START DATA RECORDS

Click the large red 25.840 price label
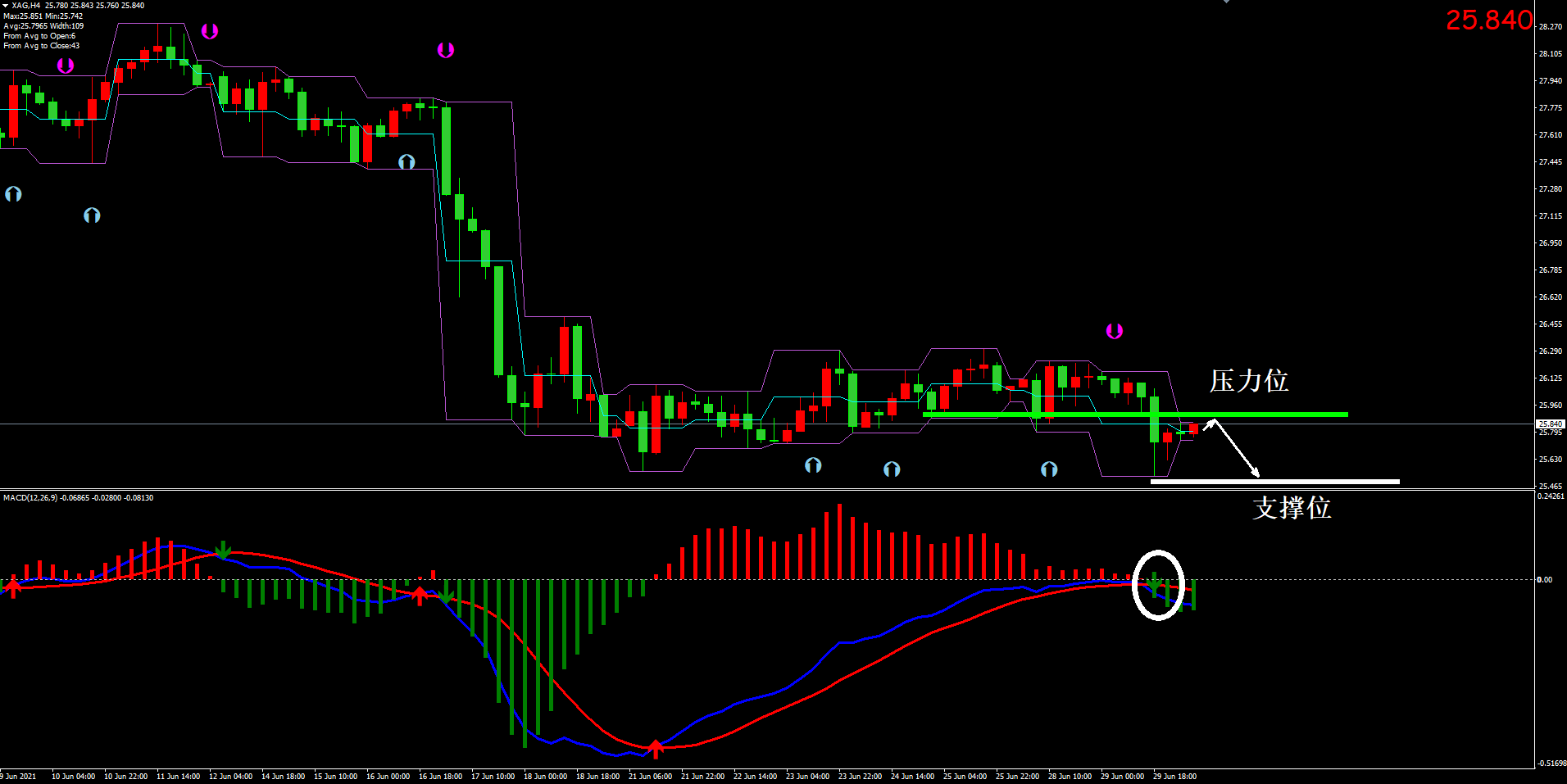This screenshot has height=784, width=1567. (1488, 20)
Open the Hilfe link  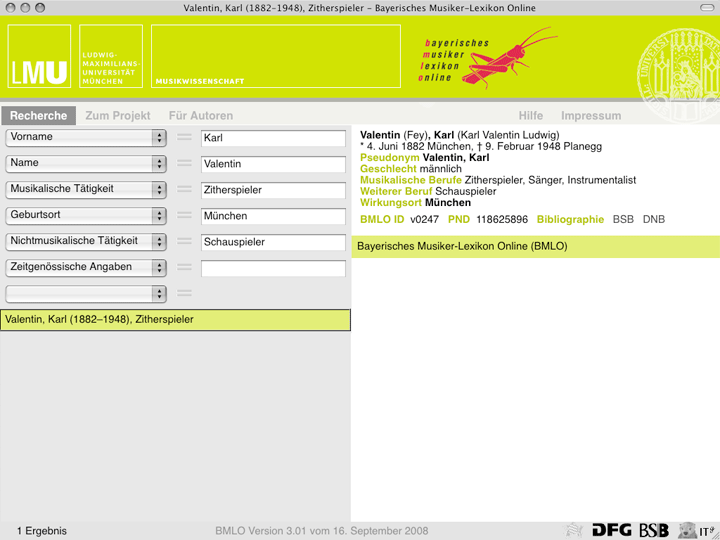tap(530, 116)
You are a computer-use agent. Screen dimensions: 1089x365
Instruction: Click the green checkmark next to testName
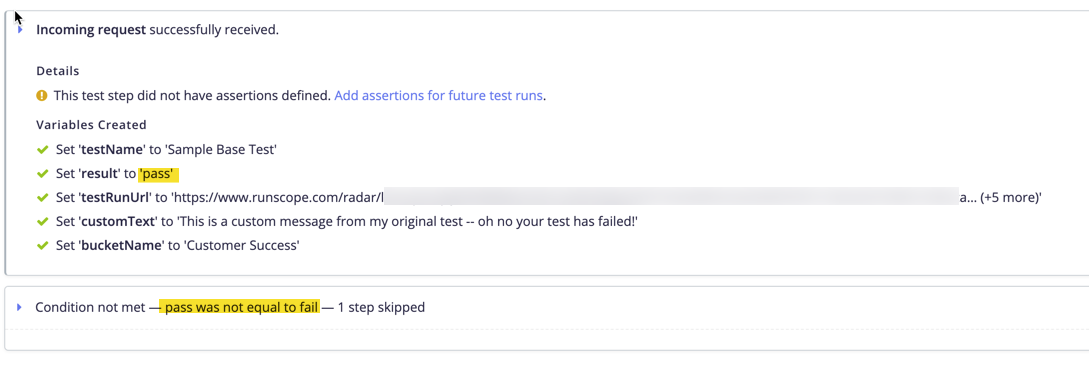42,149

END DATA RECORDS
START DATA RECORDS

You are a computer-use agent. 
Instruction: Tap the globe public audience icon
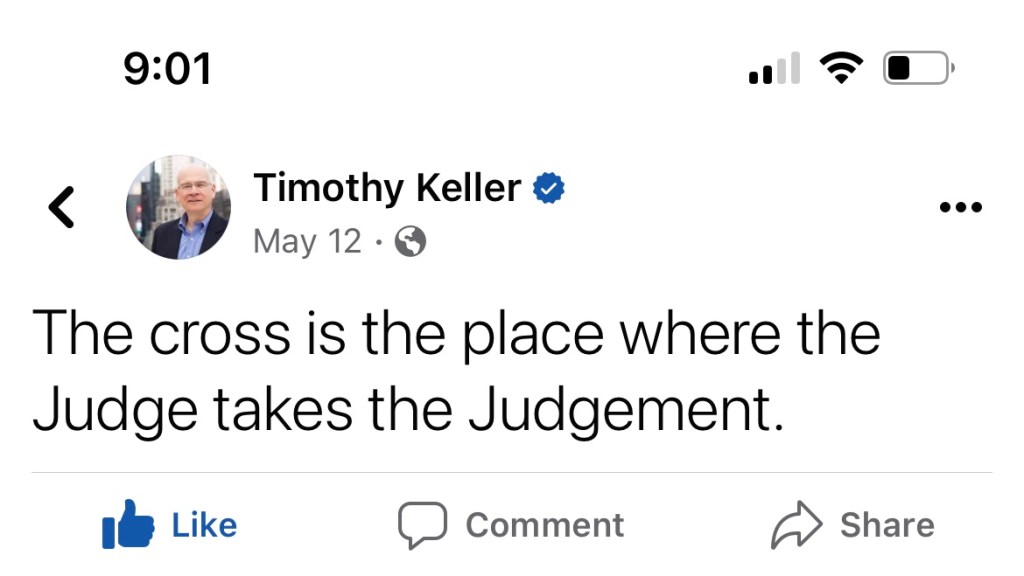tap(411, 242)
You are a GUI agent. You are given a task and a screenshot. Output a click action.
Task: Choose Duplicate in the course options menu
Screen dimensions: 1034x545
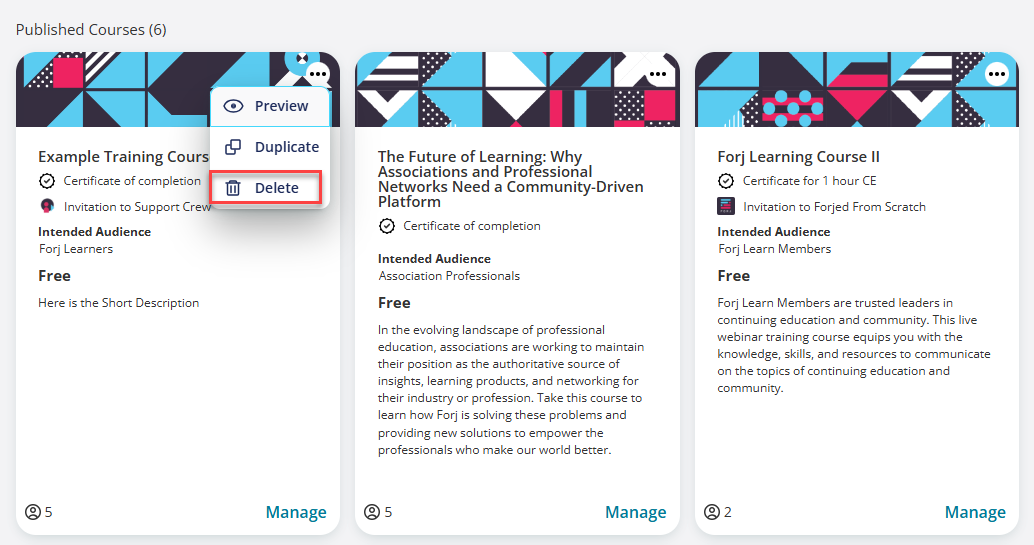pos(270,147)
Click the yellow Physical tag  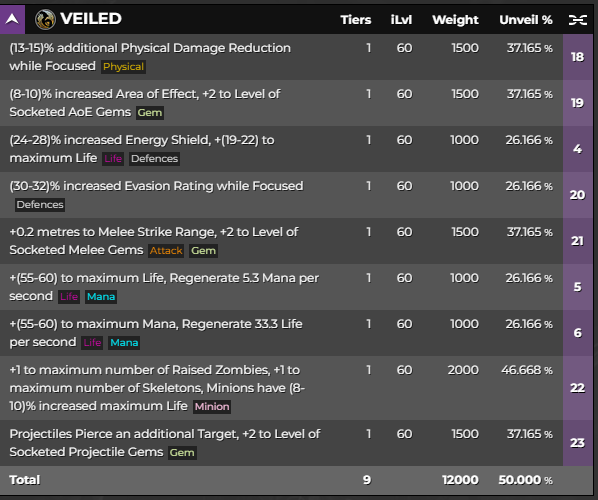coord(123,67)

END DATA RECORDS
START DATA RECORDS

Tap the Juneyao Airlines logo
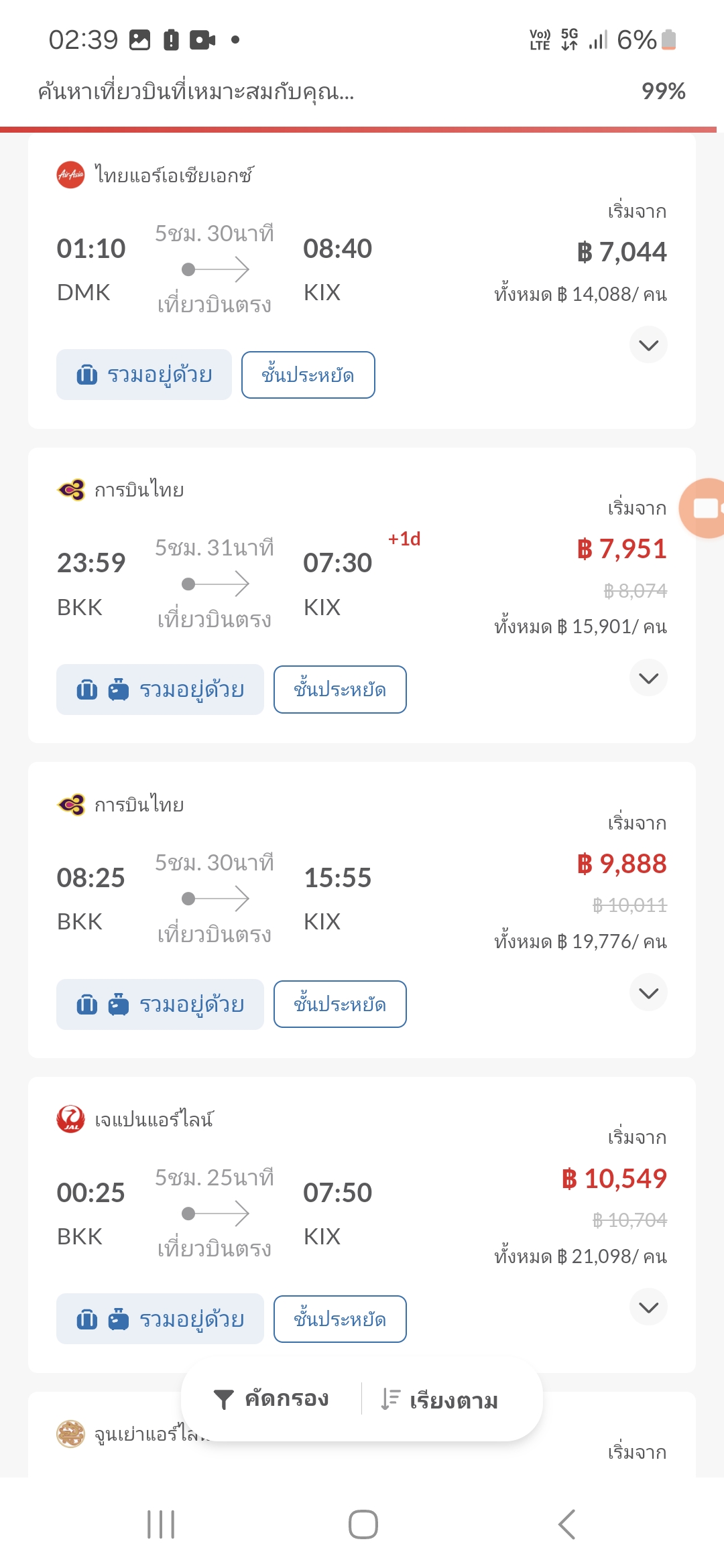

END DATA RECORDS

WHAT NEEDS TO BE DONE
Count each line of the material that includes "agent", and reply with only the count.

EXERCISE SOLUTION
3